Information given:
<<<<

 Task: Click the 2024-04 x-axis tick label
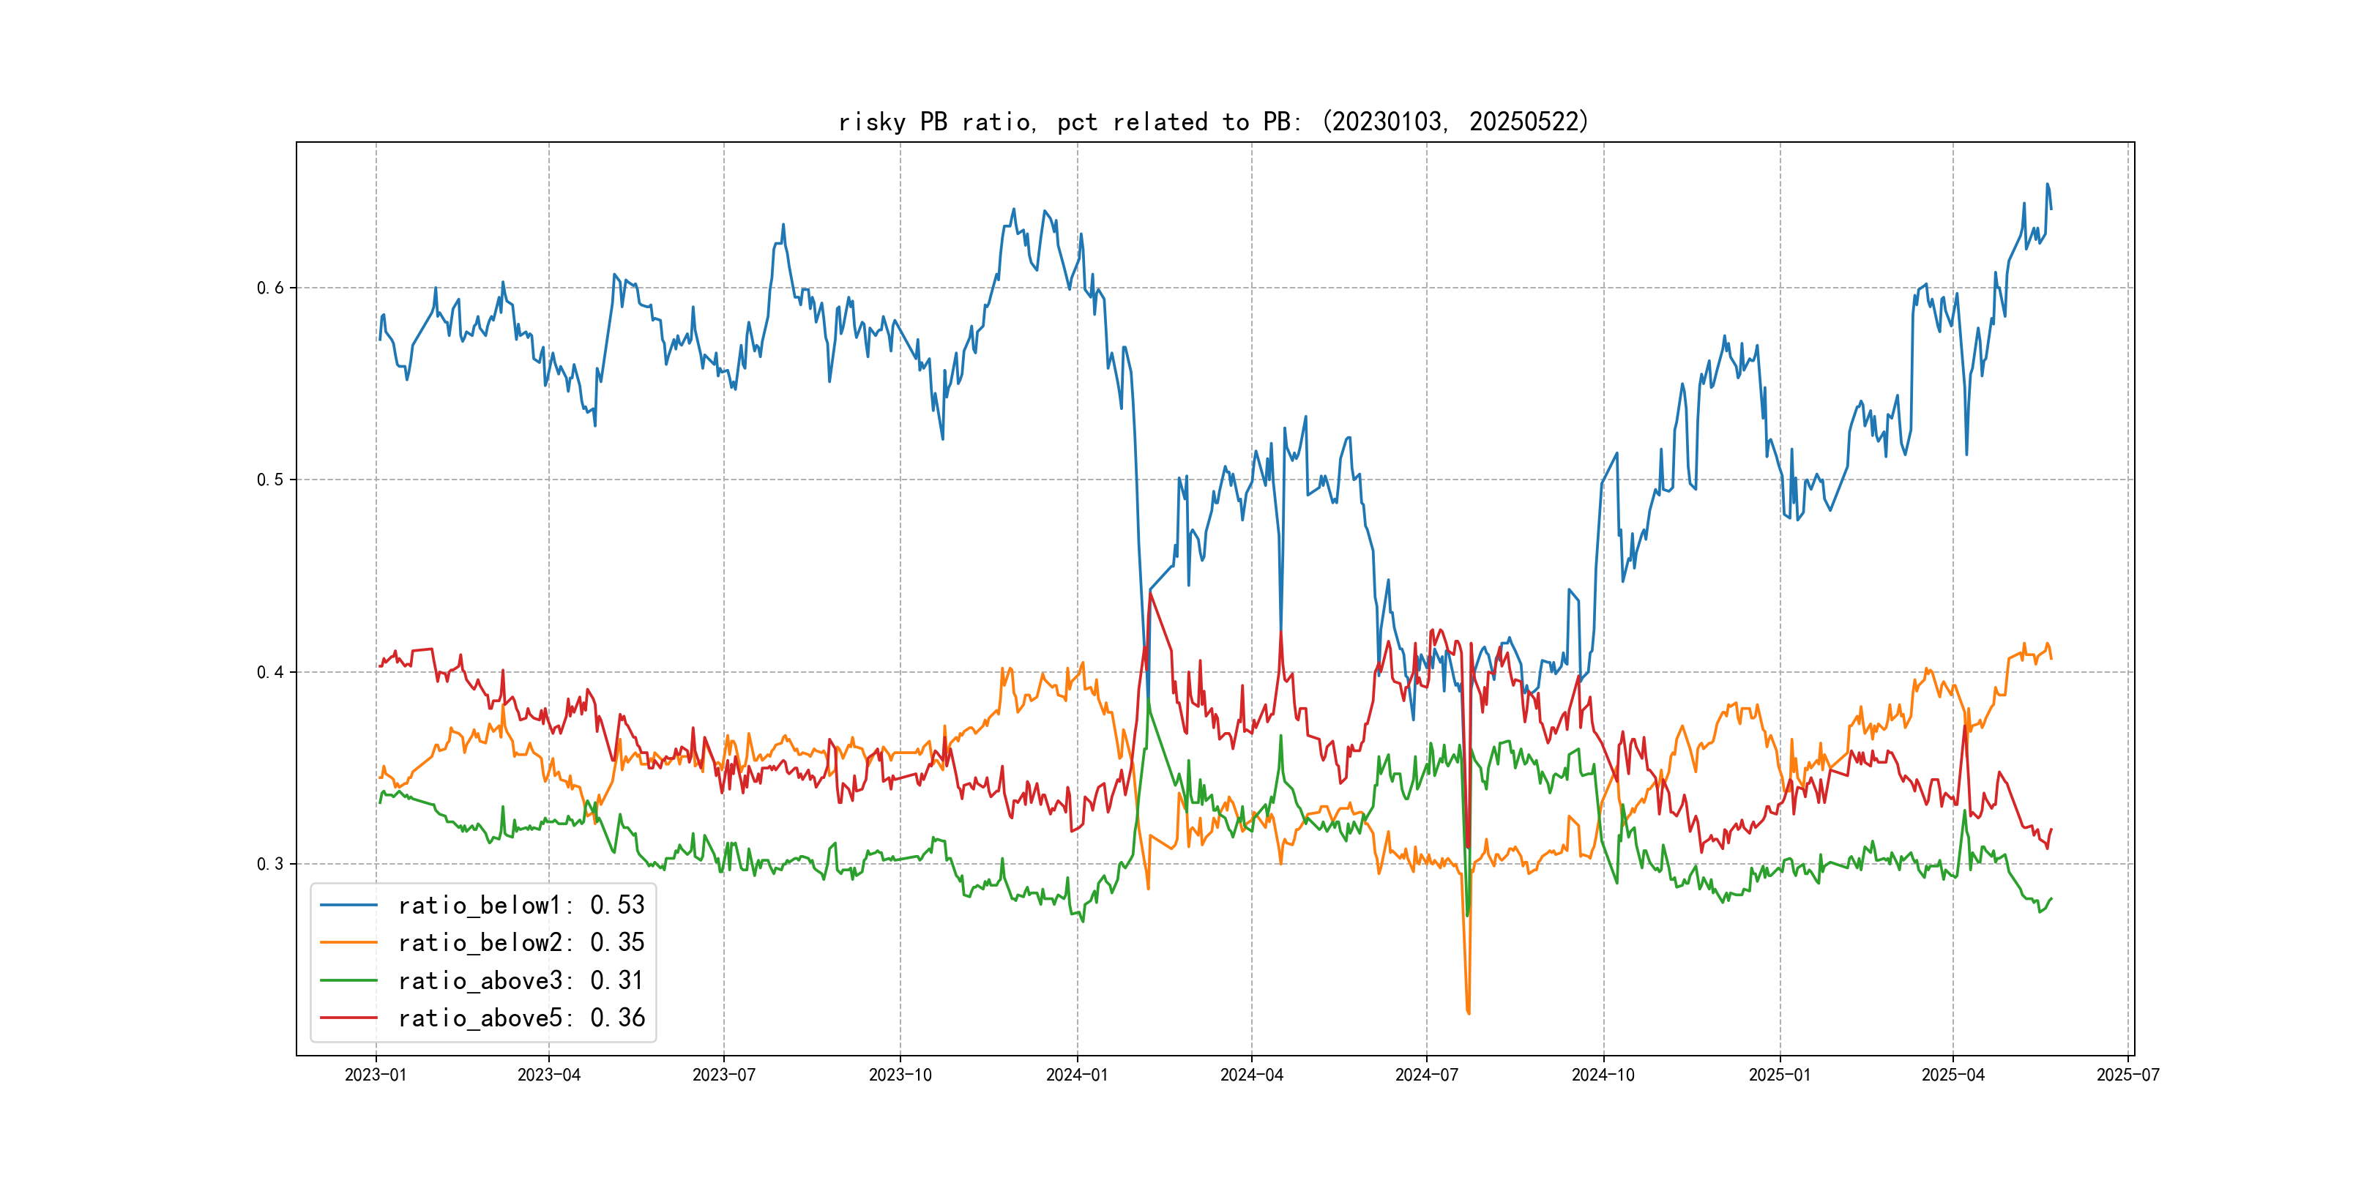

>>>>
<<<<

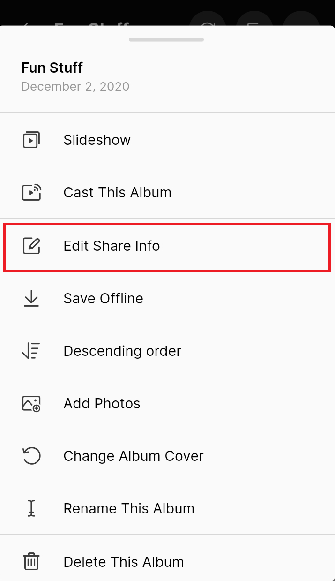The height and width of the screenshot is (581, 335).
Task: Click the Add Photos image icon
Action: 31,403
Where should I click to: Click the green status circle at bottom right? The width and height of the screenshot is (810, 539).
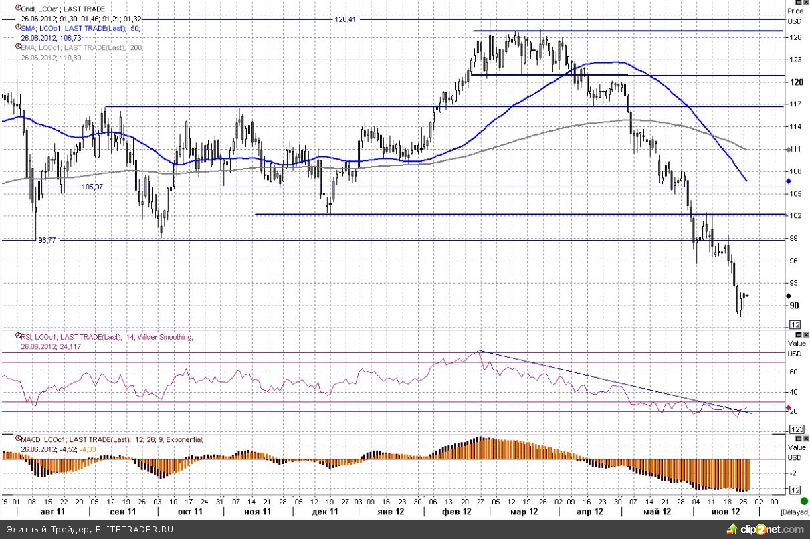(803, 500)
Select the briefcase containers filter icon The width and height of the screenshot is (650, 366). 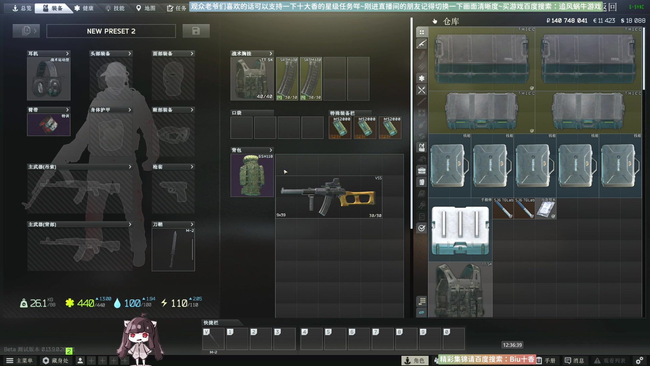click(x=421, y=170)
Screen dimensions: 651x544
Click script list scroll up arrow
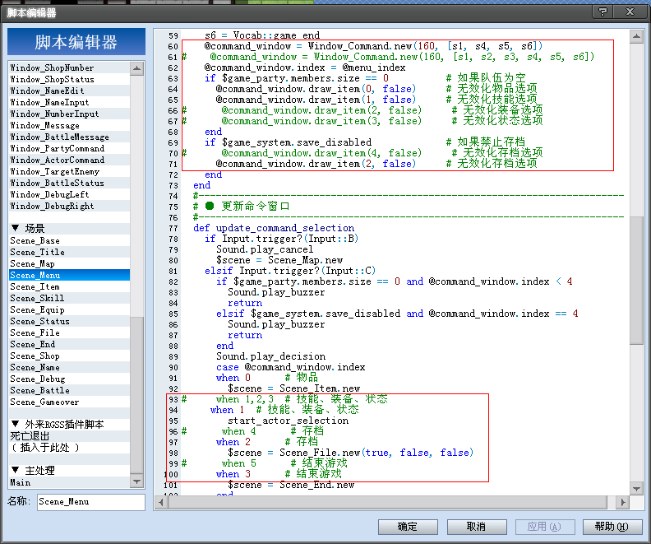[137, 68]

>>>>

Your goal: Pull out every line in the records above that contains the string "Task".

Answer to this problem:
 Task: Click the 2024-04 x-axis tick label
Task: Click the Add Photos image icon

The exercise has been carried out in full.